Labour hire in crisis?
Labour Hire firms facing million dollar liabilities over entitlements ruling
Wednesday 31 January 2018
A Mackay based industrial relations specialist says companies across the coalfields could be facing “back-pay” liabilities worth millions of dollars and possibly even administration if a court decision to cancel a Labour Hire enterprise agreement stands.
According to Mackay based Workplace Consultant Craig Joy, a case currently in front of the courts involving well-known labour-hire firm OneKey Resources has significant implications.
Mr Joy says just four administrative people voted to accept the original EA, but later more than 1000 operational people were employed casually under it.
“The Enterprise Agreement was revoked by the court because the judge felt it was not genuinely agreed,” he told Shift Miner
“With the EA [retrospectively] cancelled, the Coal Mining Award takes effect, which has far more generous provisions for sick pay, holiday pay and redundancy.
“And that decision has big implications for OneKey because they could be liable for millions of dollars in back pay for anyone who worked as a casual under that EA in the last few years.
“Having to do that would make most of the work done [with that labour force] loss-making, and would put an enormous strain on their business.
“OneKey has had to put up a significant amount of money as surety to cover this liability, but if they lose the appeal, my understanding is that the actual cost could be considerably higher.
Concurrently, Mr Joy says another case involving Workpac is also being watched closely.
In that case, a miner employed by Workpac on a casual - or labour hire - basis for three years is challenging the legitimacy of his employment contract.
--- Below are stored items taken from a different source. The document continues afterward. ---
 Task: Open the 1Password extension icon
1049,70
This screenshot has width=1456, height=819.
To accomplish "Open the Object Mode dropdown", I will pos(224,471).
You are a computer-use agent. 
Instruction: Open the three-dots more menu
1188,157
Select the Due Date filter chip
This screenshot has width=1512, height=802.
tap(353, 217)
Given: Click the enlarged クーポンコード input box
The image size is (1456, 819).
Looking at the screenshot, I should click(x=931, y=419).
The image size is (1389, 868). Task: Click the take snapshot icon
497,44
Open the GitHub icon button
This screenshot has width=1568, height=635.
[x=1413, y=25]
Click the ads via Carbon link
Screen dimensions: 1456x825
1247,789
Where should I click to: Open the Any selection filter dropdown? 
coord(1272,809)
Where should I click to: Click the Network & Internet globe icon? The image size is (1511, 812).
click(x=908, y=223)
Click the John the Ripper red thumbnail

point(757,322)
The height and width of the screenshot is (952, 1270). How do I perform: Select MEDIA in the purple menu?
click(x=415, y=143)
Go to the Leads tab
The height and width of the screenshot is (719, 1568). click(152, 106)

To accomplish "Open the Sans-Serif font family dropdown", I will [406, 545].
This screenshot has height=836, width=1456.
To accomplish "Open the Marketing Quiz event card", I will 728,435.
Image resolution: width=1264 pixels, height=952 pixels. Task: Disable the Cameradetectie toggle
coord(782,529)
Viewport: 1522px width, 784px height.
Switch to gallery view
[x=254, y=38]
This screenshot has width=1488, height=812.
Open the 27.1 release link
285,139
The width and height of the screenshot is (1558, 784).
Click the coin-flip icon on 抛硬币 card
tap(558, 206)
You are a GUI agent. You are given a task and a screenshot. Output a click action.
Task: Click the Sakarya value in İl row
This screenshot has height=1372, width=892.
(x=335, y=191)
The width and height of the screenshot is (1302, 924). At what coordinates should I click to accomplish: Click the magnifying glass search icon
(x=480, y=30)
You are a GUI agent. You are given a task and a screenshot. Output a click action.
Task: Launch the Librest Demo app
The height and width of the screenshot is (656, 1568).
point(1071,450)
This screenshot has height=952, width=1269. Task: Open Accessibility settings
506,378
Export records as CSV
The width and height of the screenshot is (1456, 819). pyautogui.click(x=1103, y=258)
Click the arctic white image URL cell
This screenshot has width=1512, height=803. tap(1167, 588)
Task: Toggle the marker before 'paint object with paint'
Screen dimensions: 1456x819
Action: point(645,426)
“At issue, is how you define casual employment,” he said.
“In the Workpac contract being examined by the court, the same employment contract was being used for permanent and casual employees.
“Which aspects of the contract applied to you depended on what box you ticked on the back page about your employment status.
“In the Fair Work Act and the Coal Industry Award, there is no reference to permanent workers, just full-time, part-time and casual, so you need to very careful about using the word permanent.
“However the Fair Work Act and the Coal Industry Award also don’t define the term casual, so in that case, it diverts to a dictionary definition, and they're 20 years behind.
"All it says is that casual is either irregular or uncertain.
“Well everybody accepts in the real world, casual means you get a casual loading, but the court has to use the definitions provided.
"It looks at the miner and sees he’s been working 7-on-7-off for three years, and if he hadn't left he probably still would be.
“Well that's not casual according to the definition, therefore under Workpac’s EA and contract, he must be permanent, and so we get to the same place.
“ In hindsight, it suggests he should have been paid annual leave, sick pay, and even redundancy which are very generous under the Coal Mining Award.
“I have had lots of calls from business worried about what both cases mean for them.”
The next hearing for the One Key case is set down for early March.